The inventor of SuperCollider is dabbling with a secret new programming language for "sound as pure form" (see about-box for info) "This language is still very experimental and is not available."


The uploads started 5 years ago, last one is from 2 years ago. Is he writing anywhere about progress, features and other related things?

"The language is mostly functional, stack based and uses postfix notation similar to FORTH"
That's exciting :D CC: @cmos4040

@danstowell Is he still at Apple? I recall he open-sourced SuperCollider when they hired him to develop AudioUnits

@acb @danstowell James McCartney has left Apple a while ago. I haven't heard any specific comments about a roadmap or schedule for SAPF, though.

@sciss @acb @danstowell He gave a SC Symposium keynote a few years ago which discussed the language he was working on at the time and included code examples. Technically, of course, it belonged to Apple. IF this is something new then, that's good. Partially because the one he showed was not something I'd ever want to use - and was possibly designed to not be appealing to Apple.

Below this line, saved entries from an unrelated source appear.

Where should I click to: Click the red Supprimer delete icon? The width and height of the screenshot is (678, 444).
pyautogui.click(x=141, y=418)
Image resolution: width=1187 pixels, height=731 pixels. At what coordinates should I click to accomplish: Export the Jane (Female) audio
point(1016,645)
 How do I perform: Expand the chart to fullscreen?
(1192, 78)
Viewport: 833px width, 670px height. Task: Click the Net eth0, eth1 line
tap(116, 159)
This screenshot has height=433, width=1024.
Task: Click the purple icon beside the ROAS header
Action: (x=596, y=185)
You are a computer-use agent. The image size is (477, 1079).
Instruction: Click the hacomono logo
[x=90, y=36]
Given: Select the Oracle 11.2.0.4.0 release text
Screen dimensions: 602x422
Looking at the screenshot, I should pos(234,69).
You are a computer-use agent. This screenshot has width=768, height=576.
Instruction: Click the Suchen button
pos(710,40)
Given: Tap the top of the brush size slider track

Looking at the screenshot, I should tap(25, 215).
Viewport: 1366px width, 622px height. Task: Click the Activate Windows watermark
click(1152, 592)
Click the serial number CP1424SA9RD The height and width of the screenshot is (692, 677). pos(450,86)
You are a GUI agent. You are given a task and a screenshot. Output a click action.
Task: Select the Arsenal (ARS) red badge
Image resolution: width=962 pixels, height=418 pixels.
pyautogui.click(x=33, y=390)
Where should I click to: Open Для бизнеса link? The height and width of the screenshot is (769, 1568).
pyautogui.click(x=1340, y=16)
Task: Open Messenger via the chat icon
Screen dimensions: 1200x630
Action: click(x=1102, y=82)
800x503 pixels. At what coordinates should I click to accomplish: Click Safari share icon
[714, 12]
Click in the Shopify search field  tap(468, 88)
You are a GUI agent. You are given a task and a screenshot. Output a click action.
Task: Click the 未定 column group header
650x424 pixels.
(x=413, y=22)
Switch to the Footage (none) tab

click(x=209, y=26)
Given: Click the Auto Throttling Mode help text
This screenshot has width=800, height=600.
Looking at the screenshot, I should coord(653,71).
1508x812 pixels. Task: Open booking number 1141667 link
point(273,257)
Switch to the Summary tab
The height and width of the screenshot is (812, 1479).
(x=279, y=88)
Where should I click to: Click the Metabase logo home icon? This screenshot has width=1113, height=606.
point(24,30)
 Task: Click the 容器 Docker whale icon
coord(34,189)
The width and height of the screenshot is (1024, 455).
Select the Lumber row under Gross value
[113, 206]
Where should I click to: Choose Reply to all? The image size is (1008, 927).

@celesteh @acb @danstowell are you saying any code he wrote while employed by Apple, even if done in his private time, is owned by Apple? SAPF is definitely from that time.

@sciss @acb @danstowell Yes. Apple owns the code, unless he specifically negotiated otherwise with them. This is why he quit contributing to the main SC project - he couldn't write GPLed code for it.

If he was hired for filesystems or something, he could claim it was not related to his job and was his sole property, but as he was working on core audio...

The thing he showed at the symposium was /really/ esoteric and it's possible Apple said they don't want it.

@sciss @acb @danstowell (My co-workers used to mock me when I said programmers in silicon valley should unionise. They all thought they'd get rich off stock options and weren't interested...)

@sciss @acb @danstowell This is maybe boring, but there's no such thing as 'free time' for what's called an 'exempt employee' under labour laws. They don't claim hours, they just get a salary. Which means they don't get overtime and aren't 'off the clock' if they're working on related ideas at home.

Disney keeps all it's art employees sketchbooks and asserts rights over their doodles.

@celesteh @acb @danstowell ooops. not so familiar with the US system. well, Austria's right wing gov just legalised 12 hour days (60 hours weeks), which literally means someone would work non-stop.